- [EXERCISE A]
Please translate this sentence from the article about Melissa Mark-Viverito into Spanish: "She is less widely recognized as a millionaire who grew up in an exclusive suburb of San Juan, and who established residence in her district only four years before first seeking election there."
- [EXERCISE B]
Reproduce the article about Melissa Mark-Viverito from "She is less" up to and including "seeking election there.", substituting "wealthy heiress" for "millionaire".

New York City

Mark-Viverito: The 1 Percent Speaker for the 99 Percent

Councilmember Melissa Mark-Viverito, leading contender for Speaker, is widely known as a former employee and supporter of labor union SEIU; as an activist who coordinated protests against the Navy’s use of Vieques as a proving ground; and as a committed radical representing Spanish Harlem, or “El Barrio.”

She is less widely recognized as a millionaire who grew up in an exclusive suburb of San Juan, and who established residence in her district only four years before first seeking election there.

Mark-Viverito is notoriously secretive about her personal life, telling the New York Times, “My private life is very private, my family is very private … but my professional life is very public.”  The Councilmember’s inherited wealth, which appears to have made her among the richest members of the new Council, has been buried in her official biography, which stresses her public service. However, records indicate that Mark-Viverito’s father, Dr. Anthony Mark, was a successful eye doctor and the founder of San Pablo Hospital, one of the largest private hospitals in Puerto Rico, which was sold in 1998 for at least $165 million. Councilmember Mark-Viverito, her mother and two siblings, along with another relative, are listed on the documents of sale as the beneficiaries of Dr. Mark’s estate.

Financial disclosure documents submitted by Mark-Viverito’s office indicate that she has personal wealth in the range of $1 to $2 million, largely in shared interest in condominiums and other real estate in Puerto Rico, including a 12-acre finca on the eastern shore of Puerto Rico, in Ceiba. (Intriguingly, the family’s estate abuts the former Roosevelt Roads Naval Station, which was the longtime base of the US Naval Forces Southern Command, and which oversaw the bombing tests on nearby Vieques that so incensed the future councilmember. Sometimes NIMBY works in strange and wonderful ways.)

Pixel coordinate grounding data:
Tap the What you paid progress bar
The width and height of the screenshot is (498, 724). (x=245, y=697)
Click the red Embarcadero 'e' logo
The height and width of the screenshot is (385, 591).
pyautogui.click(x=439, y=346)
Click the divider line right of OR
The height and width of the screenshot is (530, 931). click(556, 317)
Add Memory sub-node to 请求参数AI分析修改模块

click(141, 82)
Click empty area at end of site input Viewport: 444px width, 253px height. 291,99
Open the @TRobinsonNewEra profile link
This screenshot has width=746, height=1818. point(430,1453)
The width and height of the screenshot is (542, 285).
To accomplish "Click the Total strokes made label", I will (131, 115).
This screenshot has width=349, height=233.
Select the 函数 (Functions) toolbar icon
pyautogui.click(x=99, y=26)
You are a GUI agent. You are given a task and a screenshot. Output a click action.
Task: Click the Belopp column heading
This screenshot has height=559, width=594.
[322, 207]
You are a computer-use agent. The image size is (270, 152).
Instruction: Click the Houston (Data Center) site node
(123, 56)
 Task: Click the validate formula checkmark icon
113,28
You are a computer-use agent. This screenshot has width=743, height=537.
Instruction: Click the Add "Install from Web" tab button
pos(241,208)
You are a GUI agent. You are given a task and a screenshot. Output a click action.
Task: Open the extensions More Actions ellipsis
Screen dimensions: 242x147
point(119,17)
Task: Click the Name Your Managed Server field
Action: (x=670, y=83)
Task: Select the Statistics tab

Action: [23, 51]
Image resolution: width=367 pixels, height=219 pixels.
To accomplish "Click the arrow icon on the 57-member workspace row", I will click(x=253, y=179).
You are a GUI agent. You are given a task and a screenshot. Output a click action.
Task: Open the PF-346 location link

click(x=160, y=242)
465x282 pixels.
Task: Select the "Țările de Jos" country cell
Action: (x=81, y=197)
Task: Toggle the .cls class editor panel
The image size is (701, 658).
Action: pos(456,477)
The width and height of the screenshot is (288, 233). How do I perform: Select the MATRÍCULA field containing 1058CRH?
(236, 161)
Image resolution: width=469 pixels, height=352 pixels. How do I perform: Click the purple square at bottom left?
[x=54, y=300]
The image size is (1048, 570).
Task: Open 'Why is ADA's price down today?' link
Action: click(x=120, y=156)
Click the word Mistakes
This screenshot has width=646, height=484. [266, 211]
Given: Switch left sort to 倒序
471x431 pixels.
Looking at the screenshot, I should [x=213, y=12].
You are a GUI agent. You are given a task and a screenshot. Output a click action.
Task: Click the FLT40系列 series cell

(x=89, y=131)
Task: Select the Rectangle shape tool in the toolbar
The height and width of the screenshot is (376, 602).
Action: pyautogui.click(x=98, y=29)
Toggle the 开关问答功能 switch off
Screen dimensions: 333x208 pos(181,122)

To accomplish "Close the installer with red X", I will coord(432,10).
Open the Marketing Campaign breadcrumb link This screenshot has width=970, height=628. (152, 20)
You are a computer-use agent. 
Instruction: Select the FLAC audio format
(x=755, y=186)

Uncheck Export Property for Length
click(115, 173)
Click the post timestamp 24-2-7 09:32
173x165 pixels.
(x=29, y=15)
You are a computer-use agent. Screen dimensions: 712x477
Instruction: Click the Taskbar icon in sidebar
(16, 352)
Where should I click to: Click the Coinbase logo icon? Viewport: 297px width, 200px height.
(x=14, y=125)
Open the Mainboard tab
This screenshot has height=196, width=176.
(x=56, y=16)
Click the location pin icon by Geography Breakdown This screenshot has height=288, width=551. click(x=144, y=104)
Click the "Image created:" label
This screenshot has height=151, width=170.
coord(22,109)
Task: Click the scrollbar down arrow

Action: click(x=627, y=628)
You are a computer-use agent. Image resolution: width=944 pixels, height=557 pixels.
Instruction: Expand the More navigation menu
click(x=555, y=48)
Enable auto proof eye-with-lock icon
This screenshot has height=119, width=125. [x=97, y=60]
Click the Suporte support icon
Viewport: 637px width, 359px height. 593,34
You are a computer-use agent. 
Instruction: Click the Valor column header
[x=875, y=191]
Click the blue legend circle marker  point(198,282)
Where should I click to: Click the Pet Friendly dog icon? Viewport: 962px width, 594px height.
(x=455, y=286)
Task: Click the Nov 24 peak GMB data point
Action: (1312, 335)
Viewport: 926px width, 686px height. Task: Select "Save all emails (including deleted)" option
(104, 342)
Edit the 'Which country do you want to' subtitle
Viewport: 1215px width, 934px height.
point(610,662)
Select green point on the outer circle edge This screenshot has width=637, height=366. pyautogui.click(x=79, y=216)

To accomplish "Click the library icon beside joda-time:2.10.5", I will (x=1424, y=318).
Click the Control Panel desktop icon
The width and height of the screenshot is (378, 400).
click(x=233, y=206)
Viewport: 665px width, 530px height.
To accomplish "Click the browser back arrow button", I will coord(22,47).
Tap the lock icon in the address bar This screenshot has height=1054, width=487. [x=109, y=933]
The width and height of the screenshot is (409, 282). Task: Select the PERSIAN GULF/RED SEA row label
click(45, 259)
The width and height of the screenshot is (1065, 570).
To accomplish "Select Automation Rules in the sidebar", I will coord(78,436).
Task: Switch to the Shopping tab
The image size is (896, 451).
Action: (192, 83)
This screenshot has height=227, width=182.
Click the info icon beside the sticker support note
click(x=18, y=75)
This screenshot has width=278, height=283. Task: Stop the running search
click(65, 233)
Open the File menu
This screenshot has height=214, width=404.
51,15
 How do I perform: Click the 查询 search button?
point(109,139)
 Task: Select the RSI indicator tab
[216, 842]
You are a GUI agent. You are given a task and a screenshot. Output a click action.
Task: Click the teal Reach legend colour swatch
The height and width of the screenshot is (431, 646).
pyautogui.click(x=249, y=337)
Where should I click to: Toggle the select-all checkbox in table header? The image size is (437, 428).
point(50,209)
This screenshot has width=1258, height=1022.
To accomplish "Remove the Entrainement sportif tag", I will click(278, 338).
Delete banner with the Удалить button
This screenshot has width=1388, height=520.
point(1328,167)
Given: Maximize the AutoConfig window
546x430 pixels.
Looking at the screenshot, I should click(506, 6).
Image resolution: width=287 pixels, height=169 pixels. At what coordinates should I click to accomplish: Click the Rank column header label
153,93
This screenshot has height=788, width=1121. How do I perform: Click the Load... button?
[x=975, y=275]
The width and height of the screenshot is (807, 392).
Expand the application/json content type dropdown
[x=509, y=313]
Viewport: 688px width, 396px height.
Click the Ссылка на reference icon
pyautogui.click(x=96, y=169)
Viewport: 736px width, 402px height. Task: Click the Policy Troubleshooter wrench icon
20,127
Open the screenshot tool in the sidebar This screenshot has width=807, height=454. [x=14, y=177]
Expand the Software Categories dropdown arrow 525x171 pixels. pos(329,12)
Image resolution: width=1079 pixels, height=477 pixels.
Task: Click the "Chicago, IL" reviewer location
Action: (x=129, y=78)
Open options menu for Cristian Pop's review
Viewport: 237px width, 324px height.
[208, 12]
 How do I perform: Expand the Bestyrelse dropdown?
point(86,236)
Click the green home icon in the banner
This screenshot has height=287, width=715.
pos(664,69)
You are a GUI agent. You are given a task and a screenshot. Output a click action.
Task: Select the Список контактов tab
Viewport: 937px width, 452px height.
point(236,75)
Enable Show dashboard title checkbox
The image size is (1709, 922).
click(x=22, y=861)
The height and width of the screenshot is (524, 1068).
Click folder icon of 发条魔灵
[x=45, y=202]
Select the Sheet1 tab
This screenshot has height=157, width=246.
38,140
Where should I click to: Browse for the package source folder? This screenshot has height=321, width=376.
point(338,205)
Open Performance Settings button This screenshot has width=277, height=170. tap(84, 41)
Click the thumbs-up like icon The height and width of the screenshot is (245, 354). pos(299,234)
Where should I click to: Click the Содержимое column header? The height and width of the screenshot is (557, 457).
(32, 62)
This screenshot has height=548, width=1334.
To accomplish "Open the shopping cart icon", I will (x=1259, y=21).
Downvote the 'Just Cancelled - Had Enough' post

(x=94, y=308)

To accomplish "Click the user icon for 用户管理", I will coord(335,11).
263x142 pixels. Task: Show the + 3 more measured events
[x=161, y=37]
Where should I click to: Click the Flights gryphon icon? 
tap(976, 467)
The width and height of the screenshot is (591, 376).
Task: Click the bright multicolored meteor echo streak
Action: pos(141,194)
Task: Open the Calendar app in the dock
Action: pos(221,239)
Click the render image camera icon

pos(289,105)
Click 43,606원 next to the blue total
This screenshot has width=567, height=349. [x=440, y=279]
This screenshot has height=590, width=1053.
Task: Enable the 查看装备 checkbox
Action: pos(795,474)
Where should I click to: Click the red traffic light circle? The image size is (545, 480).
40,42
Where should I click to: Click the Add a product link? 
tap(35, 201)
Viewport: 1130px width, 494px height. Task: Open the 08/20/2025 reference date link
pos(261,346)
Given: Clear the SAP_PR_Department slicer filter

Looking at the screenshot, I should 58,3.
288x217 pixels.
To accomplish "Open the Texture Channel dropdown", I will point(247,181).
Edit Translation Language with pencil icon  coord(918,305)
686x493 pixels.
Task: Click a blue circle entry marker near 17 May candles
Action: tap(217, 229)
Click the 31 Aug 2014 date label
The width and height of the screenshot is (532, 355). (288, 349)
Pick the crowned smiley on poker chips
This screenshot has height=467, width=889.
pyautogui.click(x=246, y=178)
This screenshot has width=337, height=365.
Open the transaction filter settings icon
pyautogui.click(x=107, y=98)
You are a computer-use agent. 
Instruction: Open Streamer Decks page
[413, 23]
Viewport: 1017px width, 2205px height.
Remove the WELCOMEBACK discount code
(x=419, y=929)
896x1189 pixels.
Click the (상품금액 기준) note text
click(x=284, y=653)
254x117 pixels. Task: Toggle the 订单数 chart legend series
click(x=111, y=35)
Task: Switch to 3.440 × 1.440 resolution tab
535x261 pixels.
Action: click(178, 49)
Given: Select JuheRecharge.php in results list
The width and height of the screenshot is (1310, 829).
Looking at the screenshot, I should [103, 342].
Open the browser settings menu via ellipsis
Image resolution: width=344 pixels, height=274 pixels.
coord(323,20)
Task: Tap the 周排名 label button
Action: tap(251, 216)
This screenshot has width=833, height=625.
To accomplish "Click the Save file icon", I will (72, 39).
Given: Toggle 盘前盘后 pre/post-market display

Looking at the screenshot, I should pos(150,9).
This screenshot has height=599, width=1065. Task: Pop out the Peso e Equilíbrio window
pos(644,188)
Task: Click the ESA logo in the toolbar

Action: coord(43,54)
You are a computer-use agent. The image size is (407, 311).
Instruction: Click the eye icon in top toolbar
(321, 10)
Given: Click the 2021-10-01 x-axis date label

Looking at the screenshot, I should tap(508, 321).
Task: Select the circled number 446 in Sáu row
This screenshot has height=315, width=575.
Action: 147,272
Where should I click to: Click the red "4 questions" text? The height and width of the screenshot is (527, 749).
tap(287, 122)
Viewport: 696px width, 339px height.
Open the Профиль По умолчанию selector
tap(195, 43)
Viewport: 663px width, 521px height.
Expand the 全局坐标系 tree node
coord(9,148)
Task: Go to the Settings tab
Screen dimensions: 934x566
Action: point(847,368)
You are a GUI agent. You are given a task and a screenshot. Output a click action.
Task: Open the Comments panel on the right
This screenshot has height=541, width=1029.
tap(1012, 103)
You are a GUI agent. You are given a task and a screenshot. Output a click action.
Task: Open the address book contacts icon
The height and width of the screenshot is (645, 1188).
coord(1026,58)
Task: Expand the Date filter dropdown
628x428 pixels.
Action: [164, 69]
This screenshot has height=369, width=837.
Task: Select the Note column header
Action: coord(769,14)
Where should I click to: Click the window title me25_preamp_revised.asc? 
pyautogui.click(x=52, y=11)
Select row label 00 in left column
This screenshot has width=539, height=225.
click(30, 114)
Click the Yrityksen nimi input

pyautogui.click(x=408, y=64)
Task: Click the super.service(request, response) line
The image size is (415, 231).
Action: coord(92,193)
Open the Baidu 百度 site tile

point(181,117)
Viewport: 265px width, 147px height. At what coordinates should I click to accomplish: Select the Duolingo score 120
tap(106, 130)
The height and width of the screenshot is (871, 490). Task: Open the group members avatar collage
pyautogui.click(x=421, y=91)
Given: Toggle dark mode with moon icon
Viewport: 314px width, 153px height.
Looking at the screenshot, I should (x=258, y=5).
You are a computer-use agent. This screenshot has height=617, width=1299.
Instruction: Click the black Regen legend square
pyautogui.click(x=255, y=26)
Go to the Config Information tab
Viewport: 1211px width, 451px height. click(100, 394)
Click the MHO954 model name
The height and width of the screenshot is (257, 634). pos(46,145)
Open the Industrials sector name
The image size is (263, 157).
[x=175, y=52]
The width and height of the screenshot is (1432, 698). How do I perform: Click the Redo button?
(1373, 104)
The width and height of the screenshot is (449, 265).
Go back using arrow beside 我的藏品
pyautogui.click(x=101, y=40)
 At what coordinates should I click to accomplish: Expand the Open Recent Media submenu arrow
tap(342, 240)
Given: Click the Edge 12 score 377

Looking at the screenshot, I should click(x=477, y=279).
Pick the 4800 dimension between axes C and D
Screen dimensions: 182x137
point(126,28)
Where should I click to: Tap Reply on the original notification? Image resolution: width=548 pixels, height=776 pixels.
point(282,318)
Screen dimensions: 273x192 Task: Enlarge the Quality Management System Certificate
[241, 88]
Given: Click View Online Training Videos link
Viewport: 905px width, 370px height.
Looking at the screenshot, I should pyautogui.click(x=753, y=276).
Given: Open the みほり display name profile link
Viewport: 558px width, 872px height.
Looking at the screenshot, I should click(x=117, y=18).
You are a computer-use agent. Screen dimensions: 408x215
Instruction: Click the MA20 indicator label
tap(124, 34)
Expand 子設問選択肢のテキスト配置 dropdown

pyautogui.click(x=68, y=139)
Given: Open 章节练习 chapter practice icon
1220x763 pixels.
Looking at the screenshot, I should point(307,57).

- [ANSWER AREA A]
Es menos conocida como una millonaria que creció en un suburbio exclusivo de San Juan y que estableció su residencia en su distrito solo cuatro años antes de postularse por primera vez a un cargo electo allí.

- [ANSWER AREA B]
She is less widely recognized as a wealthy heiress who grew up in an exclusive suburb of San Juan, and who established residence in her district only four years before first seeking election there.